Several times she ran out of my sight. I trusted that, like my dogs before her, when she was out of sight I was still in her sight. She'd be out of sight for a short time and come running back. Her nose was going in overdrive. Scents of the night animals. She followed a scent a ways, found another, followed it, found another. Throughout the walk she sniffed scents going every which way. I noticed she handled her footing well on the new, uneven ground that had a spongy quality from several years of decaying leaves. She found a place beside Waterfalls Creek where night critters drink, stepped into the water feeling it on her feet. She sniffed around on land awhile and walked back into the water, walked in it almost deep enough to cover her back. I don't know if she'd ever had the experience of a creek. The lab within drew her to the water. The first time she stepped into the creek she squatted down on all fours lowering her belly into the water and relaxed into the sensation of moving water for half a minute, feeling the water stimulate her inner lab.

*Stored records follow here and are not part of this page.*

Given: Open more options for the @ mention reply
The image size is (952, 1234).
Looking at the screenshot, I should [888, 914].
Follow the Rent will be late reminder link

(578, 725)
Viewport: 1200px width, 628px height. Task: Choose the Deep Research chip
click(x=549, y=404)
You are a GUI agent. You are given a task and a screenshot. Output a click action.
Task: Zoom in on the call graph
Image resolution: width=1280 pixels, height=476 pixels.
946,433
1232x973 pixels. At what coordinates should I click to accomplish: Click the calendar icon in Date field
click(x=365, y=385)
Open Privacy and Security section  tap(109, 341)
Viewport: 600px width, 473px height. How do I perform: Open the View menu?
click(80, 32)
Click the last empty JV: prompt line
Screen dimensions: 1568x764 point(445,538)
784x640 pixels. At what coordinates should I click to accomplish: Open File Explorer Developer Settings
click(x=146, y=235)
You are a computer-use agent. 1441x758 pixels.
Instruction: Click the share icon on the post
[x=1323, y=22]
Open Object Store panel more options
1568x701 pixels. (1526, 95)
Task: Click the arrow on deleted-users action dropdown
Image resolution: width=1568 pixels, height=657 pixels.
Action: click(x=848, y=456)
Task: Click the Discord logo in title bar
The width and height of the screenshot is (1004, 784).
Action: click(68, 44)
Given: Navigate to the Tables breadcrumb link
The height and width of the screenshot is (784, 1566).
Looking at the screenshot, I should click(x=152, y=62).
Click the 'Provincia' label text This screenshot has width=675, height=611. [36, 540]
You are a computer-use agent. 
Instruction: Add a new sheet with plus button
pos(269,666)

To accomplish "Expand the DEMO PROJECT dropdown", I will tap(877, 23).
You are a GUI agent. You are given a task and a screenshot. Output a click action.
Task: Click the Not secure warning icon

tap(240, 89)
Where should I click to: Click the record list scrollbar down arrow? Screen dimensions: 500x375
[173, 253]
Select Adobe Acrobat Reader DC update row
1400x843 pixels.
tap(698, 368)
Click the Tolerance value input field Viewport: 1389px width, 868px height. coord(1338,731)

she came running out of the water
                 eyes sparkled
smile so radiant it bared her teeth
 

 I saw a few times everything here was new to her. She ran under the lower wire of a patchwork barbed wire fence and let out a yelp. It bit her. Trial and error. Now she knows. Her mind catches onto things instantly. I  saw her walk into an area with several briars growing. She went into it rather quickly and slowed down just as quickly. She learned to step gently among briars. Toward the end of our walk I questioned whether to take dog on a short stretch of road or take her through the woods all the way to the house. I chose the road to give her the experience of road, supervised. I walked along the edge of the road and she ran everyplace that was green. The walk turned out to be so much like walks with dogs that have lived here before, I questioned if she might already know the place. She is the perfect image of the last dog that lived here twelve years, Aster. Kutra has a white spot below her throat, as did Aster. It was the spot of white that gave Aster her name, star. I can see that already Kutra is beginning to claim me. She gives Sofia looks when she thinks I'm not looking that tell cat to be very afraid. Sofia backs up. While I hold Sofia, she makes eye contact with dog and gloats. I'll be having some interpersonal dynamics to work with over the next weeks.